Cantrell’s pessimism doesn’t jibe with a number of recent developments suggesting better days are ahead when it comes to the spread of COVID-19. Wednesday, during a White House meeting between Louisiana Gov. John Bel Edwards, President Donald Trump and others, Dr. Anthony Fauci, a member of the president’s coronavirus task force, announced a potential breakthrough. Fauci called results of a study of the drug remdesivir, “quite good news.”

“The data shows that remdesivir has a clear-cut significant positive in diminishing the time to recovery,” said Fauci.

The National Institute of Allergy and Infectious Disease announced Wednesday that data from a clinical trial involving 1000 COVID-19 patients showed most recovered twice as quickly when given the drug remdesivir.

“What it has proven is that a drug can block this virus,” said Fauci.

Fauci said the data reminded him of the first time he discovered a drug that worked in treating HIV in 1986.

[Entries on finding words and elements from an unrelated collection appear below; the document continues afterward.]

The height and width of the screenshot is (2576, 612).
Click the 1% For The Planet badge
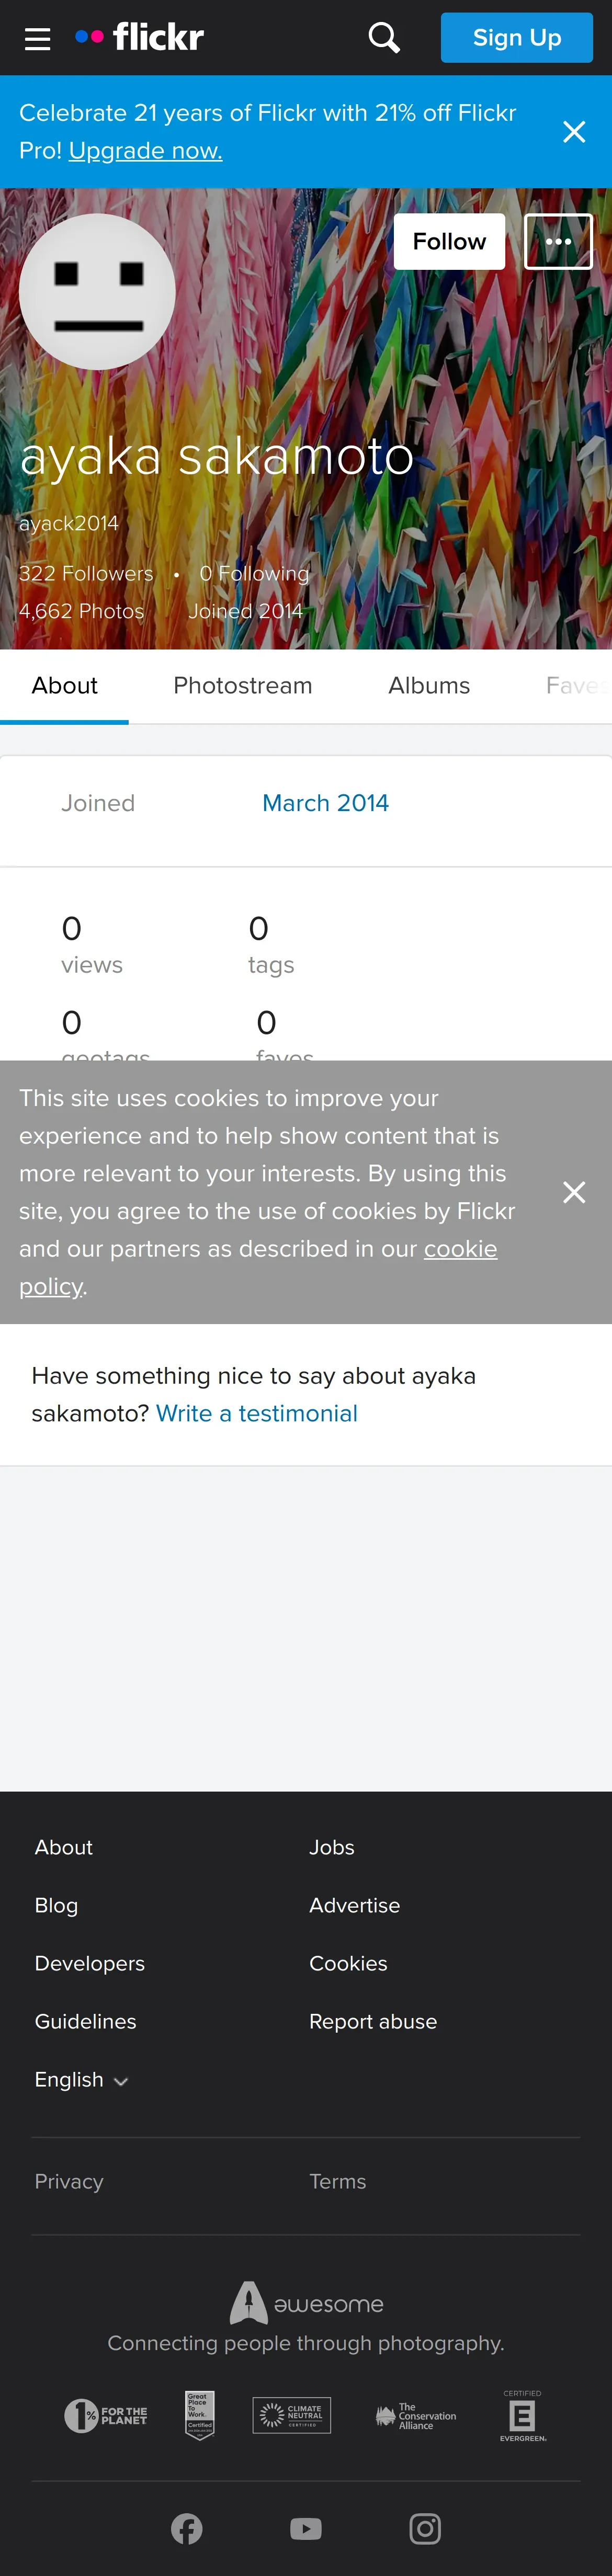(x=106, y=2416)
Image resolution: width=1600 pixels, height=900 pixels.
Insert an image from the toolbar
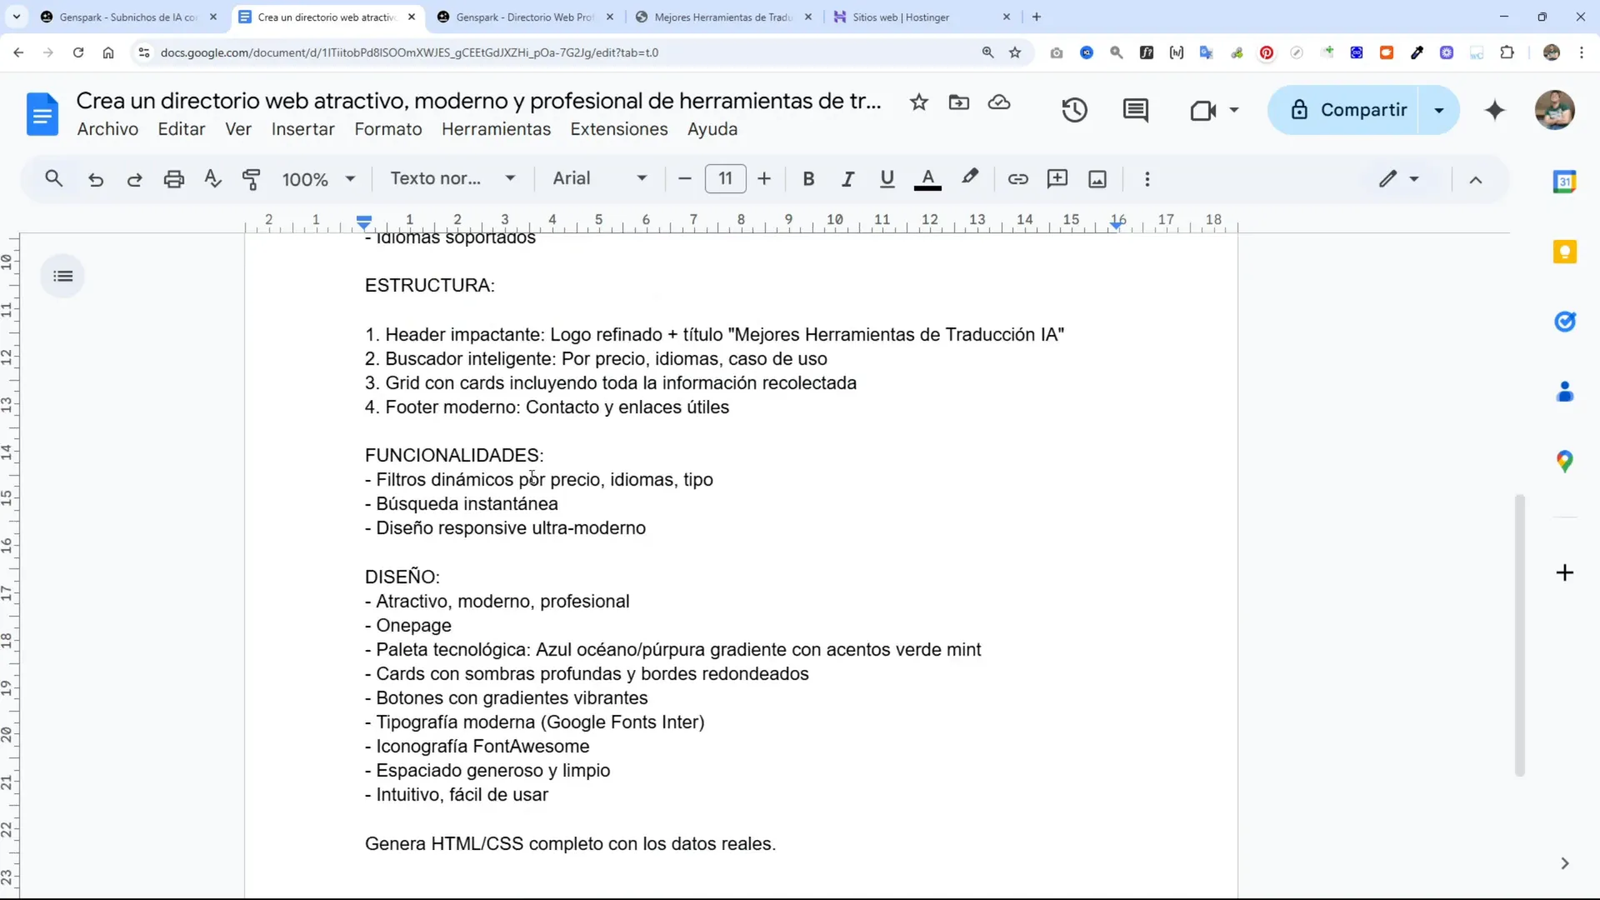coord(1097,178)

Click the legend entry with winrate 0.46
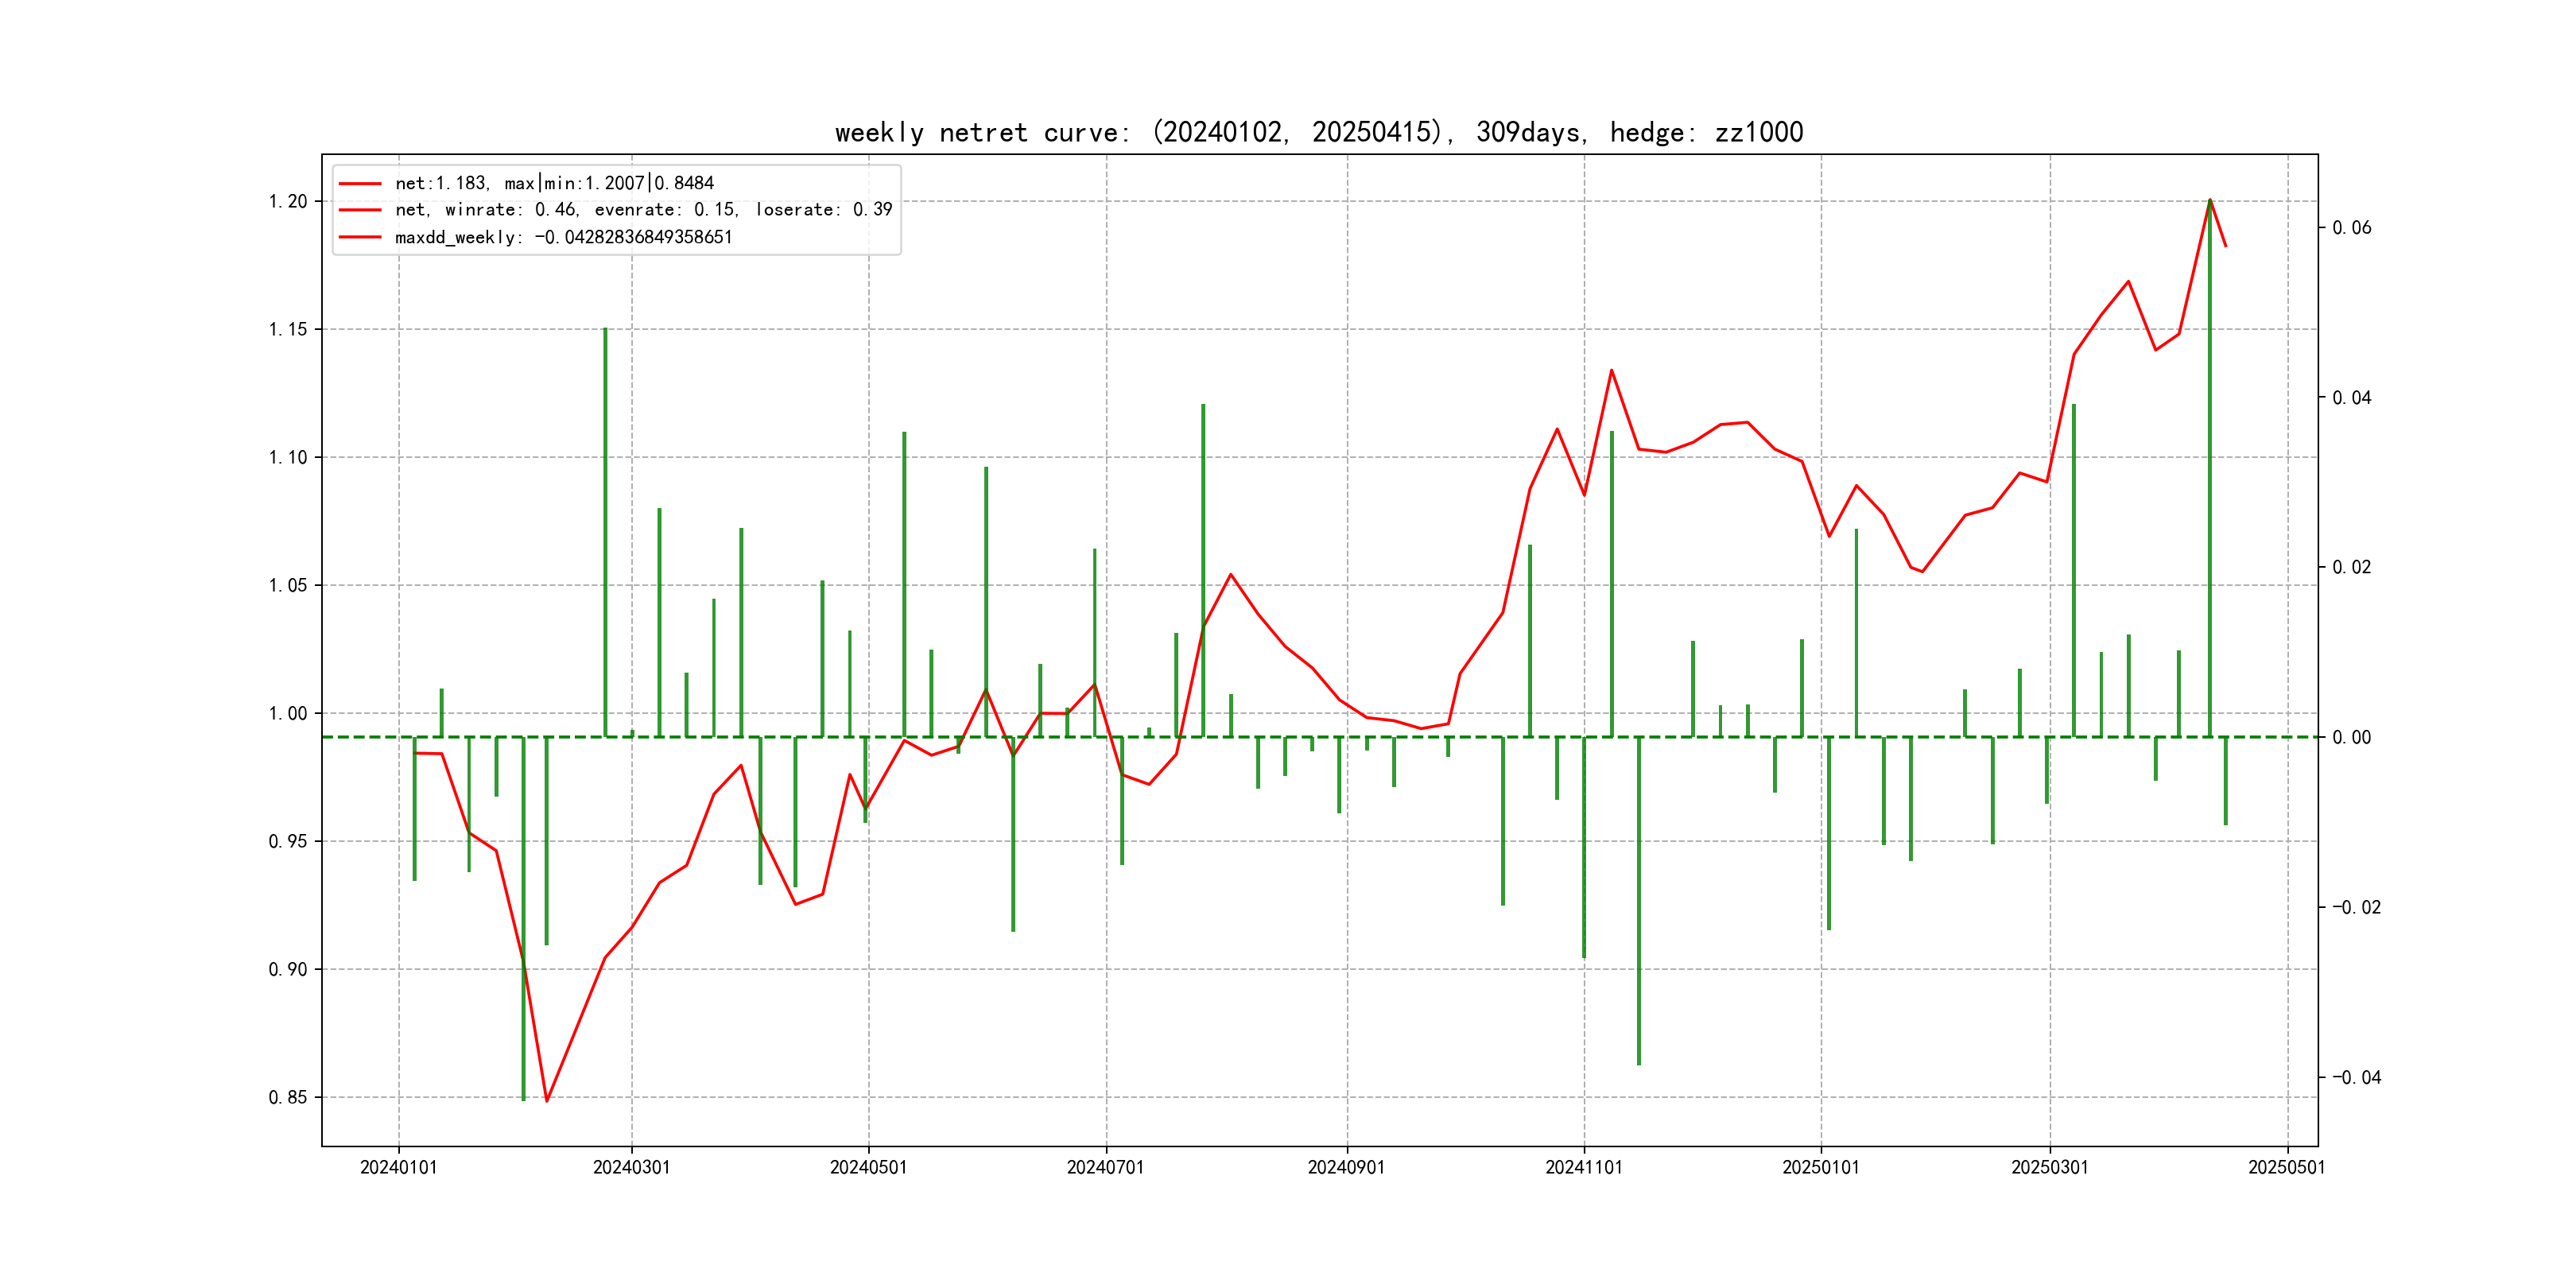click(643, 210)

Also, this week, East Jefferson General Hospital officials in Metairie announced they’ve successfully used donated plasma from the blood of patients who have recovered from the coronavirus to treat patients who still have it. They say one donation can help as many as four COVID-19 patients. Doctors have seen symptoms improve in a few hours for coronavirus patients receiving a transfusion.

On Tuesday, officials with the pharmaceutical giant Pfizer announced they’ll test a new COVID-19 vaccine as early as next week with the potential for use as soon as September.

Also, on Tuesday, the Association of American Physicians and Surgeons announced 91.6% of COVID-19 patients improved clinically after being treated with the anti-malaria drugs chloroquine and hydroxychloroquine. They treated 2,333 patients with the drugs in five different countries including the United States.

And then there’s Johns Hopkins University’s data showing since early April, the COVID-19 curve has flattened nationally. In New York, the state hardest hit, the daily hospitalization rate is down almost 70%.

CDC data shows in Louisiana, the number of new COVID-19 cases peaked on April 5 and has consistently declined since then. The decline of Louisiana cases has been much more dramatic than that seen nationally. On Monday, Edwards announced COVID-19 associated hospitalizations have declined or plateaued in 7 of Louisiana’s 9 regions. And Edwards told the president Wednesday that Louisiana has “turned the corner” in fighting COVID-19 in Louisiana.

“We’re in a much better place,” the governor told Trump.

Admittedly there are some who are quick to condemn anyone looking for a silver lining in all of this. And we don’t want to offer false hope. But Cantrell has gone to the other extreme by raising the prospect of canceling New Orleans’ biggest tourism event even though it’s still more than nine and a half months away.